September 12, 2024Vyvanse and its generic equivalents (lisdexamfetamine dimesylate) may be more readily available at pharmacies following a decision by the Drug Enforcement Administration (DEA) to allow expanded production of the stimulant medication used to treat ADHD and moderate-to-severe binge-eating disorder (BED) in adults.
About one-quarter of the 24% (6,236 kg) production increase in lisdexamfetamine will address domestic demand, and the remaining 75% will address foreign demand.1“These adjustments are necessary to ensure that the United States has an adequate and uninterrupted supply of lisdexamfetamine to meet legitimate patient needs both domestically and globally,” the DEA said in a letter on September 5.The DEA’s decision arrives amid a stimulant shortage that has disrupted treatment for millions of patients with ADHD for nearly two years.

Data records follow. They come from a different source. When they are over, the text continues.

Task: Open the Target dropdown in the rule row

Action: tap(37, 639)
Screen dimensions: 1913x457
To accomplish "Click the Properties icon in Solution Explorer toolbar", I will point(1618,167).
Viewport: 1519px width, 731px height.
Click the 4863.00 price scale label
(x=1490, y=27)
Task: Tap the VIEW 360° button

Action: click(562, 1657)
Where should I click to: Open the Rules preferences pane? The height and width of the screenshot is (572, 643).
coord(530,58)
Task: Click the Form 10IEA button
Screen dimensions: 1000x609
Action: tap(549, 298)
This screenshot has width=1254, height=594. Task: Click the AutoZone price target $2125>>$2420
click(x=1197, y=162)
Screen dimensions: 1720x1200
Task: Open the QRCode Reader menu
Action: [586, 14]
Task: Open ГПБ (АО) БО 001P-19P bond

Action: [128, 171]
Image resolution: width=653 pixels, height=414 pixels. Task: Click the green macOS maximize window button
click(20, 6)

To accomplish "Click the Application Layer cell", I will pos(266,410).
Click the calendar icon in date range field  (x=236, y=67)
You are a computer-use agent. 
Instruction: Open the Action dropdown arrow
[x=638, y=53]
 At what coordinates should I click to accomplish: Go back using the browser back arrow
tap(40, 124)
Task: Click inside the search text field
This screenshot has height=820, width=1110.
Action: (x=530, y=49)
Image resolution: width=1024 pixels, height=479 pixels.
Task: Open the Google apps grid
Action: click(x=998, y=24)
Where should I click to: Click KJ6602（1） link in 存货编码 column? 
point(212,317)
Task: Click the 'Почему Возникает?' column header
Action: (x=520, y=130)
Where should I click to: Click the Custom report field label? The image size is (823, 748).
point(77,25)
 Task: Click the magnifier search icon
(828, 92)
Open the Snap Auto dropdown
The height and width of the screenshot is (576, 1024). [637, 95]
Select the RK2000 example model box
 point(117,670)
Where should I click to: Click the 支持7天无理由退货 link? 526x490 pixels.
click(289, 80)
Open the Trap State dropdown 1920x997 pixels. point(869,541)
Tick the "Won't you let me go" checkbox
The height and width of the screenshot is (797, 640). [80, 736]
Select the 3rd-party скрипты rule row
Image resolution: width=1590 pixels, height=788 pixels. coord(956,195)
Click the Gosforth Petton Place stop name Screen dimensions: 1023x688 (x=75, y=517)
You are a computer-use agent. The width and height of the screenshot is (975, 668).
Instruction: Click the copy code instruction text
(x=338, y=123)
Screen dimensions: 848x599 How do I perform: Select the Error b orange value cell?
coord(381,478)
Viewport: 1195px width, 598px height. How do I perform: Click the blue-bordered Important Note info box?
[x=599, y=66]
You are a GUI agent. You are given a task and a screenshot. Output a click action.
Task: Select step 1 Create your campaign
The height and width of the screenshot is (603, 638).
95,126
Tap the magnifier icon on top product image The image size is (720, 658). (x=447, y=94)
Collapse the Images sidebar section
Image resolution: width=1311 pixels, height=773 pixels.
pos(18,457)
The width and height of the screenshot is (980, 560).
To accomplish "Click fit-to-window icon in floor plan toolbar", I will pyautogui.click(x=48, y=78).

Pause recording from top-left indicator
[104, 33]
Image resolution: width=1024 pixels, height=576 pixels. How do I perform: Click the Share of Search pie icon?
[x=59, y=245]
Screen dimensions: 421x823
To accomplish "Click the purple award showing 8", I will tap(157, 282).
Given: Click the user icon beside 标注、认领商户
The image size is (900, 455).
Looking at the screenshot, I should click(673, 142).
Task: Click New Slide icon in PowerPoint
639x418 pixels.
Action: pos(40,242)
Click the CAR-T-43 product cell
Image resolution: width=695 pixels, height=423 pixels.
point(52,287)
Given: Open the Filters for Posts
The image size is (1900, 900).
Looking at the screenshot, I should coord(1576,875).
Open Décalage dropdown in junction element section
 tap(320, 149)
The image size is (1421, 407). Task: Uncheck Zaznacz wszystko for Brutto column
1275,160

The U.S. Food and Drug Administration (FDA) first reported a shortfall of Adderall (the brand name for the immediate-release formulation of amphetamine mixed salts used to treat ADHD) due to manufacturing delays at Teva Pharmaceutical Industries in October 2022.
The nationwide Adderall shortage triggered a domino effect, with ADHD patients struggling to fill prescriptions for other stimulant medications, such as Vyvanse and Ritalin.In August 2023, the FDA granted approval for 15 manufacturers to produce generic Vyvanse capsules and chewable tablets after Takeda Pharmaceuticals’ U.S.